> EXERCISE TASKS
a – In the REIT article, how many properties does Simon Property Group own?
b – Rewrite the paragraph of the REIT article that begins "Simon Property Group (SPG -0.64%) is the premier mall operator" as a short bulleted list that keeps its main facts.
c – Continue the REIT article from the point where it stops.

With the bear market clawing at investor portfolios, we are seeing some higher-quality stocks get tossed out. The real estate investment trust (REIT) area has been particularly under fire given that office and retail properties are economically sensitive, and the economy appears to be close to a recession (or even in one). Some REITs have been hit particularly hard and are now trading at yields an income investor would find appealing. 

Picture of a shopping mall.

Image source: Getty Images.

The consumer is holding up despite recession fears

Simon Property Group (SPG -0.64%) is the premier mall operator in the U.S. It owns 198 properties consisting of shopping malls and premium outlets. It also owns a 80% stake in mall operator Taubman Realty. Given that the Federal Reserve is raising the federal funds rate to combat inflation, the markets fear a possible recession, which is generally bad news for retailers and by extension mall operators.

> EXERCISE DATA

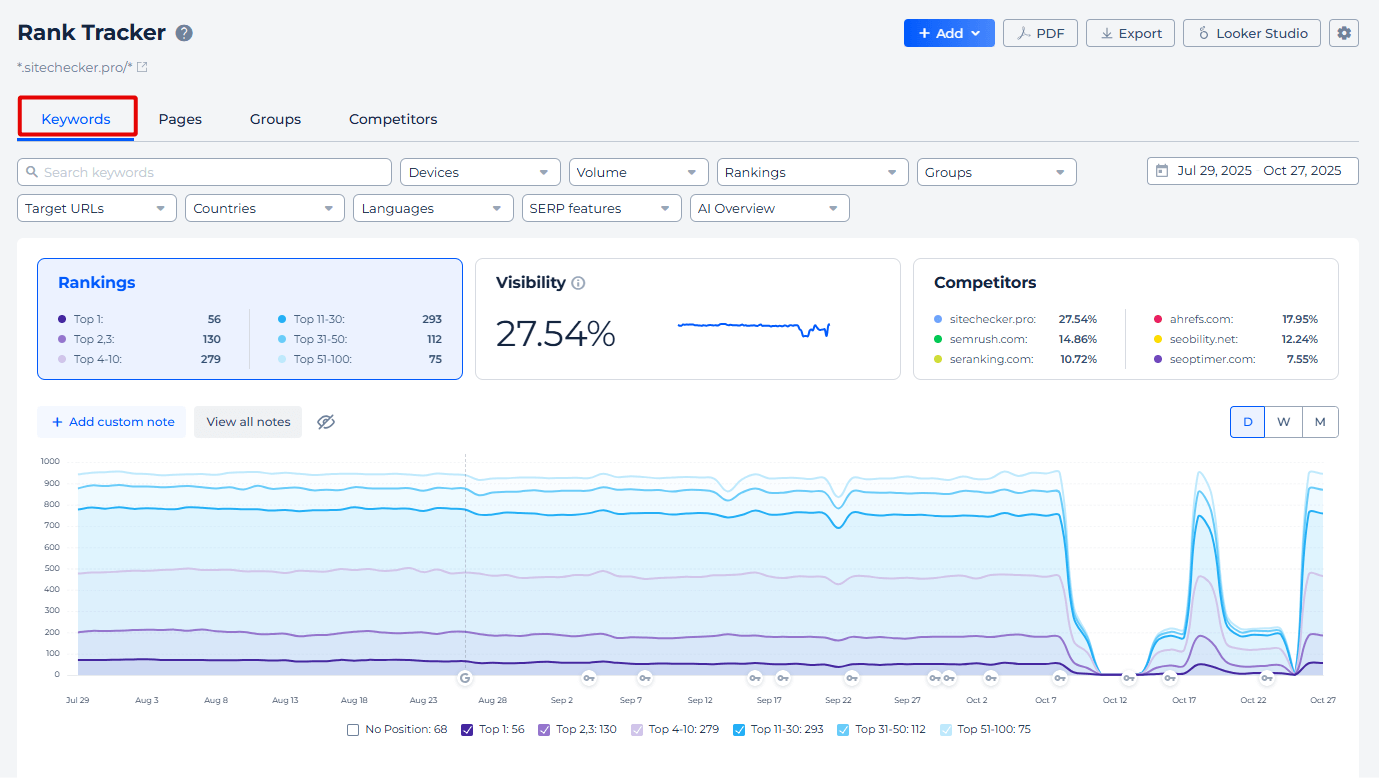
Task: Click the calendar icon in date range
Action: click(x=1161, y=171)
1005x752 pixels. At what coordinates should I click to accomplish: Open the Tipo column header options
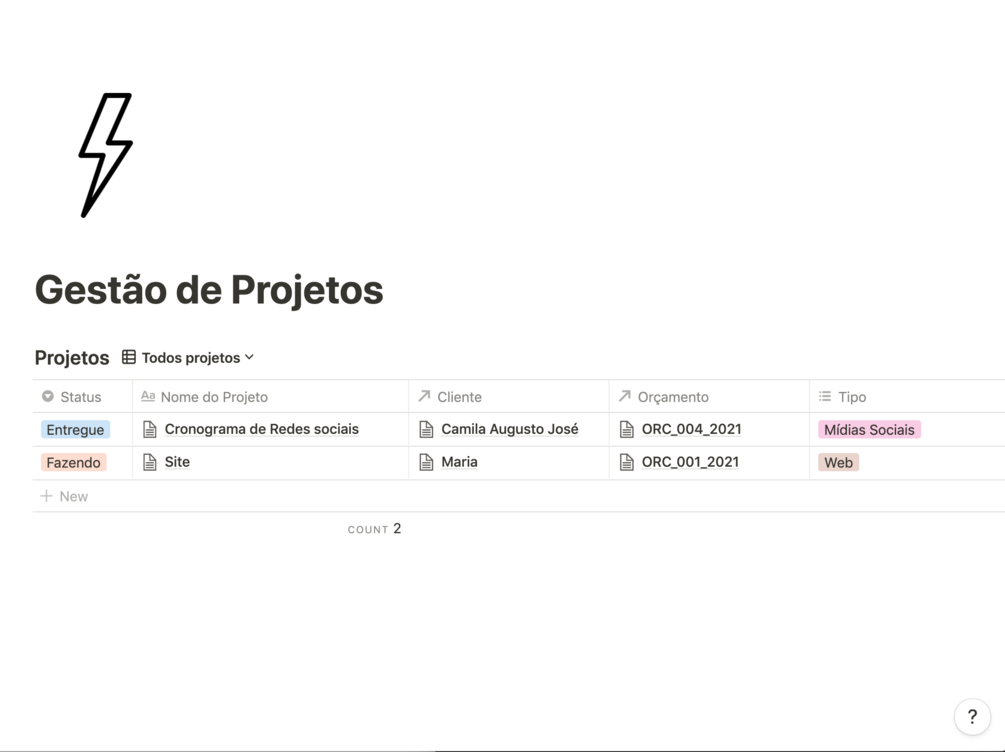[851, 397]
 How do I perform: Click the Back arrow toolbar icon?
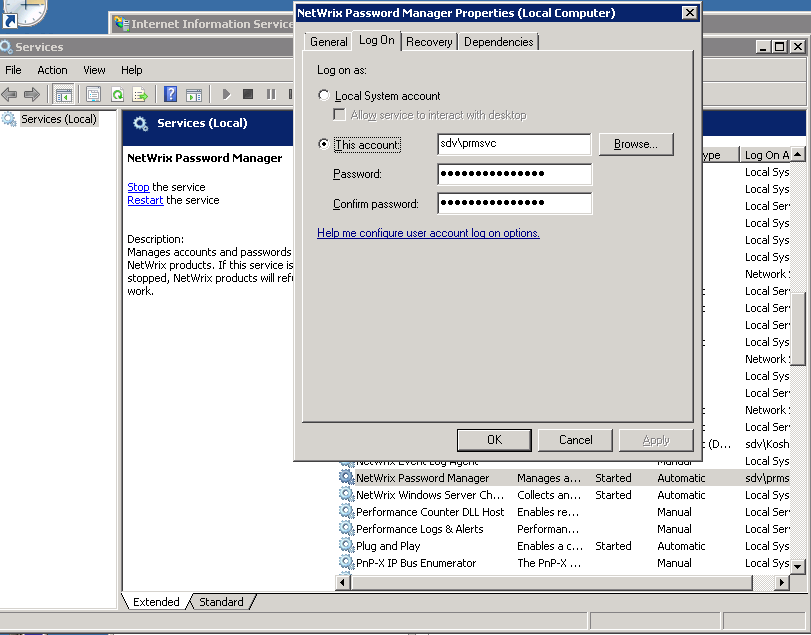(10, 94)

> EXPECTED RESPONSES
a – 198 properties, consisting of shopping malls and premium outlets.

b –
- Simon Property Group is the premier mall operator in the U.S.
- It owns 198 properties, made up of shopping malls and premium outlets.
- It holds an 80% stake in mall operator Taubman Realty.
- The Federal Reserve is raising the federal funds rate to fight inflation, so markets fear a possible recession.
- A recession is generally bad news for retailers and, by extension, for mall operators.

c –
That said, Simon’s second-quarter results haven’t shown any sort of deterioration, despite high gasoline prices that often act as a drag on consumer discretionary spending. Occupancy was up 2.1% year over year to 93.9%, and the company raised its forecast for funds from operations (FFO), a crucial metric for REIT performance. Mall sales volume rose 7%, and sales per square foot hit a record of $746 for the malls and outlets. The company is estimating full-year 2022 FFO per share to come in between $11.70 to $11.77 per share. At current levels, that gives Simon Property a multiple of 8.7 times expected FFO per share, which is pretty cheap for a premier REIT like Simon. 

The quarterly dividend was recently increased to $1.70 per share, which works out to an annual dividend of $6.80 per share. That $6.80 is well covered by the FFO guidance and gives the company a dividend yield of 6.4%, which is attractive for a high-quality REIT like Simon. Simon will probably remain under a cloud until the Fed is done with rate hikes and we get a better view on the holiday shopping season. That said, income investors may find the stock attractive.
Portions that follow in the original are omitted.